Monday, September 4th, 2006

I need to watch more Sesame Street

We all do, really. Or work less. From JohnLegend.com: "Be sure to catch John Legend's visit to Sesame Street! John will perform 'It Feels Good When You Sing a Song' with Hoot the owl! Show airs Monday, August 14 @ 7AM on PBS…"

Sunday, August 6th, 2006

New song from John Legend

Here. Save Room, off the fall album Once Again.

I like it. The louder and funkier parts don't come across well in these miked one-eared headphones meant for a telephone, but the song overall has this great listenability that's got me excited for the album.

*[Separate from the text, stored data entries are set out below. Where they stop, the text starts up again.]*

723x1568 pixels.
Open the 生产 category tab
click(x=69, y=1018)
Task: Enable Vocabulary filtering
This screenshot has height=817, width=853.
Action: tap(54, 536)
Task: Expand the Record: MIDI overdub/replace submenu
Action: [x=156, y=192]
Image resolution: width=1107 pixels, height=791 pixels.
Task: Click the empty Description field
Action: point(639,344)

Tuesday, January 18th, 2005

His real name is Stephens

The headline in the Washington Times asks, "Legend in making?" The paper's Tarron Lively attends John Legend's post-release show and enjoys the night. "The high point of the show was his performance of the album's centerpiece Ordinary People, which is making its rounds on urban radio. Accompanied at first only by his own elegant piano playing, Mr. Legend eventually was joined by the band, which closed out the song with a flourish. It was enough to make you wish the studio version had been recorded like that."